# blue tounge enclosure



## dexta (Feb 26, 2011)

any one got any good ideas for a blue tounge cage he is only 20cm long atm but i want to build him a cage that he can have for ever so whats some good sizes and shapes


thanks


----------



## cadwallader (Feb 26, 2011)

I would say rectangle and 1200x500x500 would be the basic set up, butif you want to get fancy maybe try a corner unit?


----------



## barish (Feb 26, 2011)

If u got the space and the time and the skills an outdoor pit would be awesOme and you could get a couple more


----------



## cadwallader (Feb 26, 2011)

+1 for the out door pit


----------



## dexta (Feb 26, 2011)

yeah rad id love to but only renting atm so lol i cant realli. yeah im not sure yet i want a nice one but idk about like what wood like some red hard wood and **** to look nice or what


----------



## Virides (Feb 27, 2011)

Lizard styled finger grips would look nice on the sliding glass if you are having that 

You can still do an outdoor pit and I don't know why people haven't done this prior... Why not just have the outdoor pit in a box that is on top of the ground so you are not digging into the ground.

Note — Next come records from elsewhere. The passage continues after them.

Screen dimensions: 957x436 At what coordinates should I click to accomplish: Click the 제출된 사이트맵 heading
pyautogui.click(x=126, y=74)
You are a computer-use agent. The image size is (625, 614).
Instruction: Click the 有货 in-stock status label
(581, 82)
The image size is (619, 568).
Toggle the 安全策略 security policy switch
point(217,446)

That way you can move it... and worst it will do is kill the grass (which will grow back in a couple of months).

It would need drainage and need to be treated or some kind of protectant to stop the water rotting it over time.


----------



## reptilife (Feb 27, 2011)

dexta said:


> yeah rad id love to but only renting atm so lol i cant realli. yeah im not sure yet i want a nice one but idk about like what wood like some red hard wood and **** to look nice or what



What about something outside like a "Birdies" raised garden bed (google it!)?
That way you can pick it up and take it to your next rental and leave no damage behind!


----------